Als er geen strafvorderlijk belang aan teruggave in de weg staat, vindt teruggave plaats aan de beslagene, tenzij een ander redelijkerwijs als rechthebbende ten aanzien van dat voorwerp moet worden beschouwd.

Het belang van strafvordering verzet zich tegen teruggave als het veiligstellen van de belangen waarvoor artikel 94 Sv de inbeslagneming toelaat, het voortduren van het beslag nodig maakt. Dat is bijvoorbeeld het geval wanneer dat voorwerp kan dienen om de waarheid aan de dag te brengen, -ook in een zaak betreffende een ander dan de klager-, wanneer dat voorwerp kan dienen om wederrechtelijk verkregen voordeel aan te tonen of indien niet hoogst onwaarschijnlijk is dat de strafrechter, later oordelend, de verbeurdverklaring of de onttrekking aan het verkeer van dat voorwerp zal bevelen.

Uit hetgeen de officier van justitie in raadkamer naar voren heeft gebracht is het aannemelijk dat de klager niet gedagvaard zal worden. Een verbeurdverklaring zal dan ook niet volgen. Het strafvorderlijk belang verzet zich volgens de officier van justitie niet langer tegen opheffing van het beslag.

Hoofdregel is dat hetgeen in beslag is genomen wordt teruggegeven aan de beslagene.

De rechtbank acht voorts voldoende aannemelijk geworden dat het inbeslaggenomen voorwerp aan de klager toebehoort.
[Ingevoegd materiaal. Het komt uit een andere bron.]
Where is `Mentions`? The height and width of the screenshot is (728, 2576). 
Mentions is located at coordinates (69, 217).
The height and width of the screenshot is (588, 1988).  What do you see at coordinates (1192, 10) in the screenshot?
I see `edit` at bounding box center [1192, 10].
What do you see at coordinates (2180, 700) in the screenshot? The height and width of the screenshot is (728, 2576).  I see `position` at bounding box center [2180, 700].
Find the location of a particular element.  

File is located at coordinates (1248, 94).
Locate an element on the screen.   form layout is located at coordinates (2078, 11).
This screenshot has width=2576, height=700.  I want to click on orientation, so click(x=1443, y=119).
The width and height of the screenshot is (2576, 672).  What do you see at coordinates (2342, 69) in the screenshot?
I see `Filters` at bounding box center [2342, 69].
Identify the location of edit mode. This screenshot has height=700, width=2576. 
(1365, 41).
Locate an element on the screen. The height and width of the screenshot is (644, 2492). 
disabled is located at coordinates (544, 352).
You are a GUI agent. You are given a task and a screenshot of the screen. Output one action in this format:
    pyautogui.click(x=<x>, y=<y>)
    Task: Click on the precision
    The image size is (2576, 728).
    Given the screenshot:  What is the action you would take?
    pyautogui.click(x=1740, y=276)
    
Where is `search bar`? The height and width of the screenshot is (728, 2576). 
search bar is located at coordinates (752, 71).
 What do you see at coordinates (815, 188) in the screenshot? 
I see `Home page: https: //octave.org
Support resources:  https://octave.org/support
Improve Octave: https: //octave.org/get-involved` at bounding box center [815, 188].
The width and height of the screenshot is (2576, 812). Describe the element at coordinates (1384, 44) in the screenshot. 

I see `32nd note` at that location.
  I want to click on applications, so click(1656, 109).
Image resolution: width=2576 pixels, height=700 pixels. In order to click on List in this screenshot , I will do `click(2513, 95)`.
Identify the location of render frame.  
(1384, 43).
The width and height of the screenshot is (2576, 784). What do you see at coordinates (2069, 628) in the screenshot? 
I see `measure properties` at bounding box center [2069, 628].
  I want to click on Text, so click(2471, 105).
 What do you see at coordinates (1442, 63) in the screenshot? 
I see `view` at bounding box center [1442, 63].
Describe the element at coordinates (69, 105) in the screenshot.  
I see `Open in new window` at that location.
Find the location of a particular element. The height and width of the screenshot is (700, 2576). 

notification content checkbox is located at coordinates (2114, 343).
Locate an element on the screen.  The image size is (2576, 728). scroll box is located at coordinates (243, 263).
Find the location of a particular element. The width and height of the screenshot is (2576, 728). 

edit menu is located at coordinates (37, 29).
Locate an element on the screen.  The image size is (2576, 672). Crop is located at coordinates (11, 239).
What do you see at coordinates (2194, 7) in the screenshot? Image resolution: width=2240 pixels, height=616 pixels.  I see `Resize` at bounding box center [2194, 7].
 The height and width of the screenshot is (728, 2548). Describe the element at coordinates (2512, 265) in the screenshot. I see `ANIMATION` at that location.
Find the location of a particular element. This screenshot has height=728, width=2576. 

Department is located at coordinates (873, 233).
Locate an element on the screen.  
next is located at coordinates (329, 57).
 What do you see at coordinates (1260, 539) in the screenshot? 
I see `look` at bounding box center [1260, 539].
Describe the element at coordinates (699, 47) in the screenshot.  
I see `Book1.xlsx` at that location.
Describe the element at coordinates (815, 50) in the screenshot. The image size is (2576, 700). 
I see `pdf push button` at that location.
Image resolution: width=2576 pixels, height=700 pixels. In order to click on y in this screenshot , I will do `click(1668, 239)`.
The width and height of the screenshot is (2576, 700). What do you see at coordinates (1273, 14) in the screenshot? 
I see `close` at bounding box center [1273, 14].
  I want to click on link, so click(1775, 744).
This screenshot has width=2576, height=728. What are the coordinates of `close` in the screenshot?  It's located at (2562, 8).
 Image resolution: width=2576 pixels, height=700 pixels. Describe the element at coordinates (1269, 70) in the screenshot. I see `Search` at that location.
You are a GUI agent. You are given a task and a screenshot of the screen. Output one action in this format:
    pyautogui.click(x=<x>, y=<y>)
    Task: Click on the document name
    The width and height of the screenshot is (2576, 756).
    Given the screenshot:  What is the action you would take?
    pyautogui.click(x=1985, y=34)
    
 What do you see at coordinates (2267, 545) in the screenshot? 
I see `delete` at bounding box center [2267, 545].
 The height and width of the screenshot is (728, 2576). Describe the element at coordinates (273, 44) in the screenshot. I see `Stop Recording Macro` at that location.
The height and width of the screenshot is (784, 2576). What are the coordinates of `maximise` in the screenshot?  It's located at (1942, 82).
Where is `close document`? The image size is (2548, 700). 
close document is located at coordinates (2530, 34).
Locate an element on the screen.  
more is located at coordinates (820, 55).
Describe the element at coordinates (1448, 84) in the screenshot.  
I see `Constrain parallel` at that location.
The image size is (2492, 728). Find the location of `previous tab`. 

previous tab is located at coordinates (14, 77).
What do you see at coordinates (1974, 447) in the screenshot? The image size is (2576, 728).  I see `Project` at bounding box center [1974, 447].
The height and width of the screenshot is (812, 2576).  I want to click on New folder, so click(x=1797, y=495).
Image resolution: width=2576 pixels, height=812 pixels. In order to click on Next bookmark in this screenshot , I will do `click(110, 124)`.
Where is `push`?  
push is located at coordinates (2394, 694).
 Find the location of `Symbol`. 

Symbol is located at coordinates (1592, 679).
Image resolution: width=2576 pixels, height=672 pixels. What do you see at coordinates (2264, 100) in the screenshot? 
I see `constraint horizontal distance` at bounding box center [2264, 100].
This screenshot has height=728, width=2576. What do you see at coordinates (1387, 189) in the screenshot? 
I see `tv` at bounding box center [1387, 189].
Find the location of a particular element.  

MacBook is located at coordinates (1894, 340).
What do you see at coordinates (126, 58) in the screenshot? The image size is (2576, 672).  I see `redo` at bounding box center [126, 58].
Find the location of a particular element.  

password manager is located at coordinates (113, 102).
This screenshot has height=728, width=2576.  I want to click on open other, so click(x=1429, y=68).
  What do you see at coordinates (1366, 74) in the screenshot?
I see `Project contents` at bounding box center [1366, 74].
De rechtbank zal het beklag gegrond verklaren en teruggave aan de klager gelasten.

Beslissing

Beslissing

De rechtbank verklaart het beklag gegrond en gelast de teruggave aan de klager van een elektrische fiets, merk Ouxi V8 Fat Bike.

Deze beslissing is gegeven door

mr. C.P.E. Meewisse, rechter,

in tegenwoordigheid van mr. M. van Randeraat, griffier,

en in het openbaar uitgesproken op 25 januari 2024.

Tegen de beslissing van deze rechtbank staat voor het Openbaar Ministerie beroep in cassatie bij de Hoge Raad open, in te stellen bij de griffie van deze rechtbank, binnen veertien (14) dagen na dagtekening van deze beslissing.